===== ENTRIES SUPPLIED =====

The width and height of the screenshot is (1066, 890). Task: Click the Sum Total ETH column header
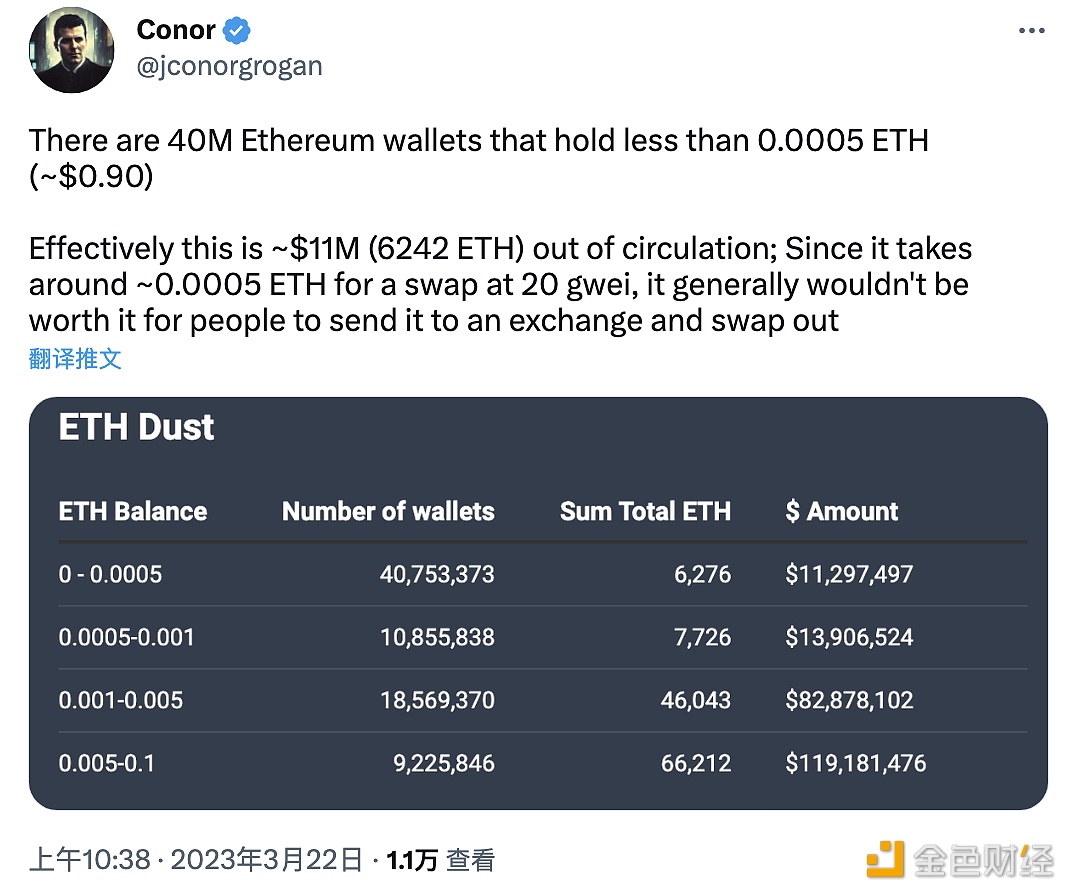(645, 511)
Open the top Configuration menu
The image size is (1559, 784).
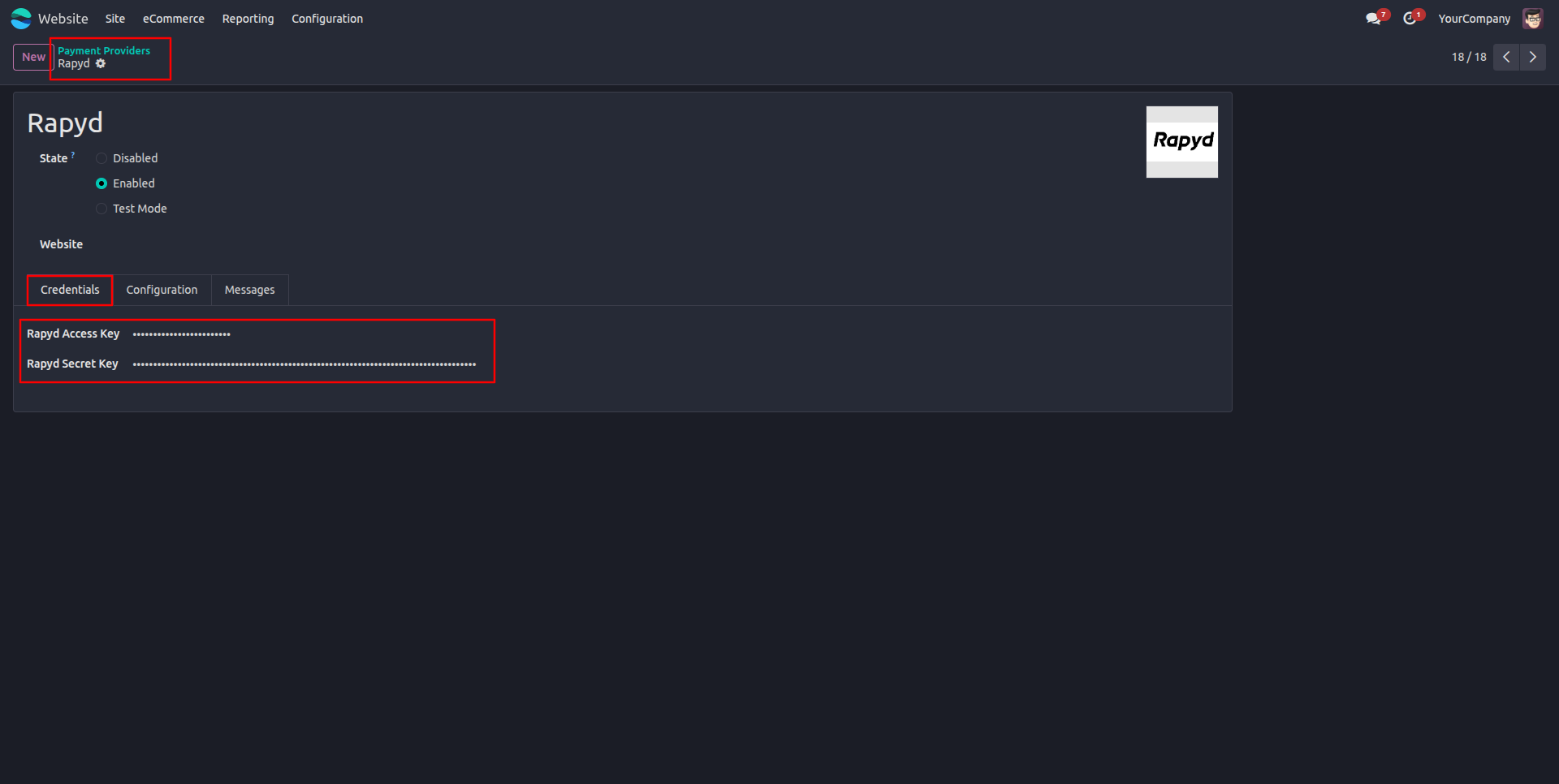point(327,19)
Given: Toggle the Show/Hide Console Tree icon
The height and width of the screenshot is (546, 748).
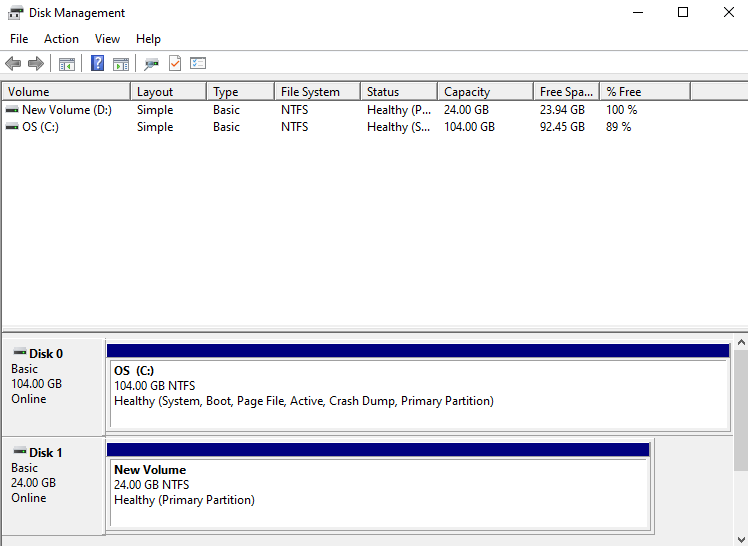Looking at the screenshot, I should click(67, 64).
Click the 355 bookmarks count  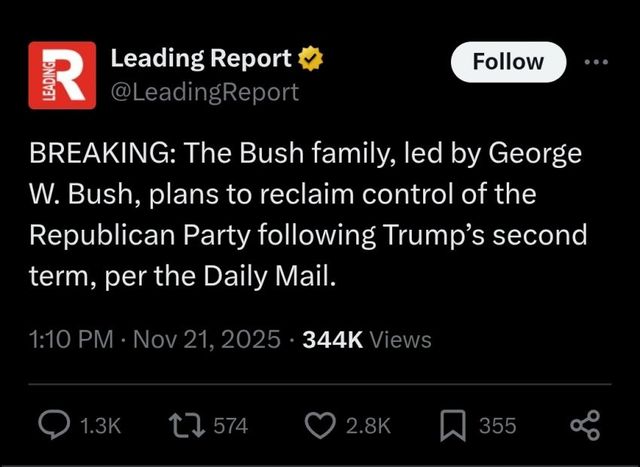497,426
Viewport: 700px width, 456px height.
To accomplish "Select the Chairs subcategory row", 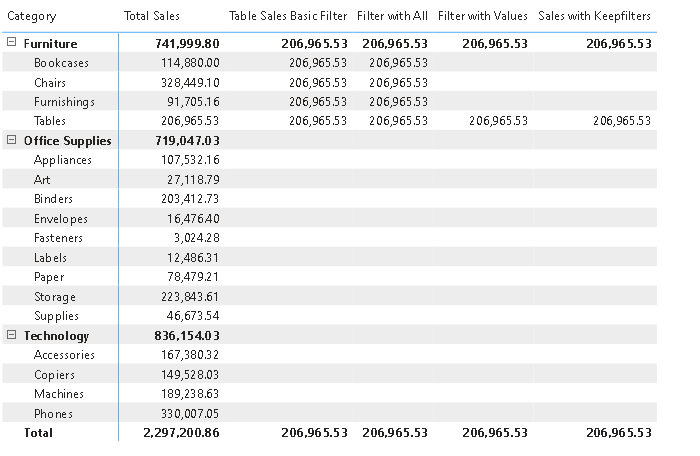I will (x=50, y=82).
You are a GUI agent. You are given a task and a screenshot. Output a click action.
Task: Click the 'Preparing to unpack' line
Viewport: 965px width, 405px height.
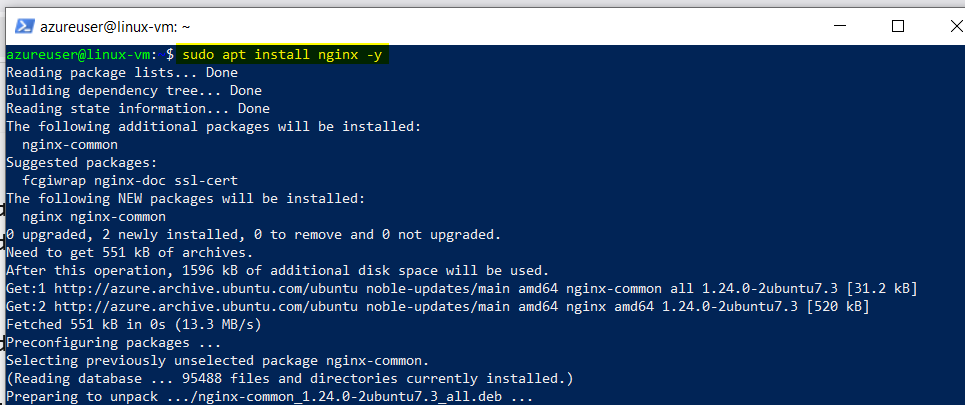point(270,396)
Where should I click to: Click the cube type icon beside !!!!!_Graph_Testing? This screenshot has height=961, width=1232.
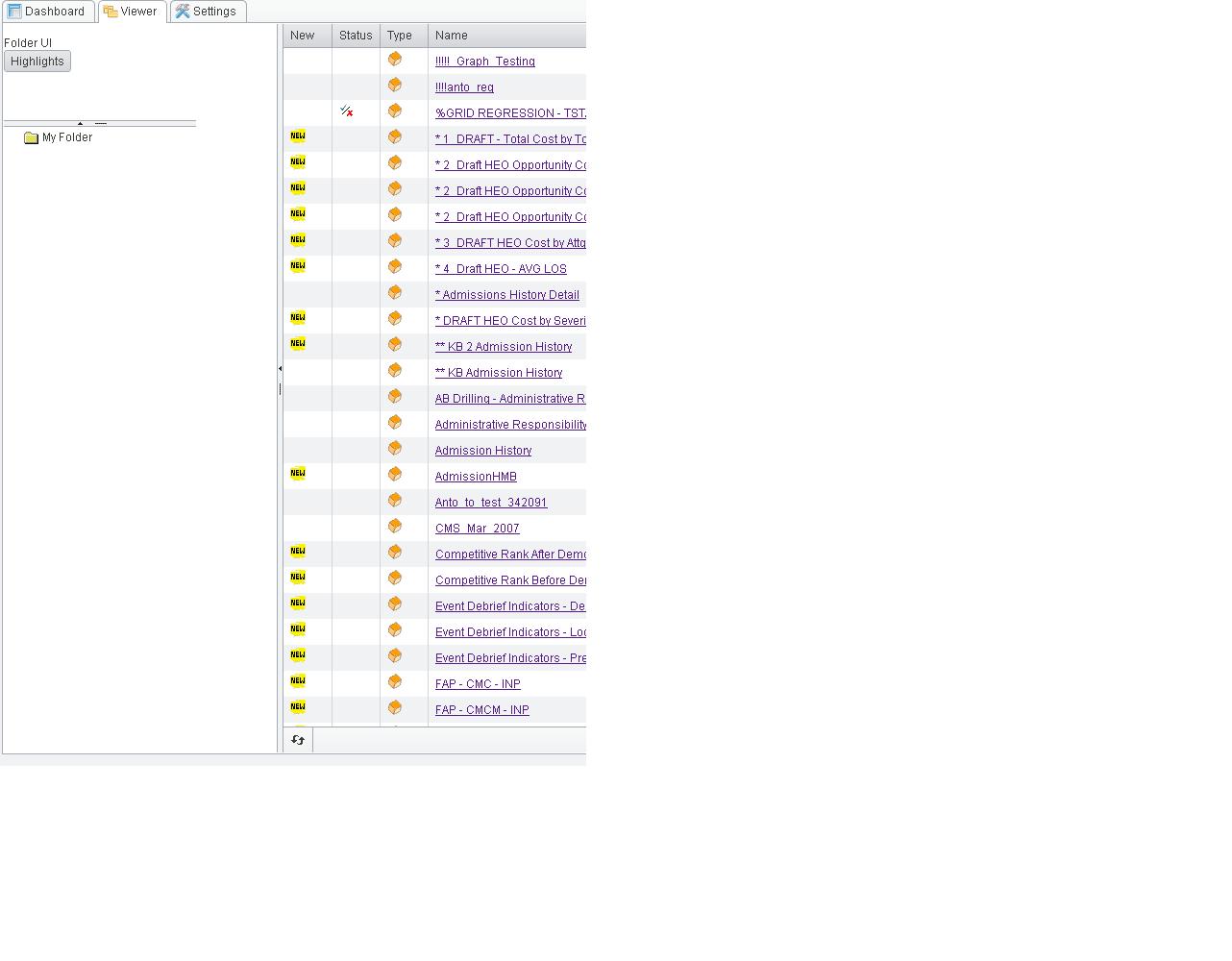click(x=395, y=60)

=====

TASK DETAILS:
Starting at the line that contains "Where should I" and continuing through the end of the records, rewrite the lines with "cube type icon" substituted by "cube-shaped icon" and everything else unchanged. Leave the pictures out of your answer.

ANSWER TO THIS EXERCISE:
Where should I click to: Click the cube-shaped icon beside !!!!!_Graph_Testing? This screenshot has height=961, width=1232.
click(x=395, y=60)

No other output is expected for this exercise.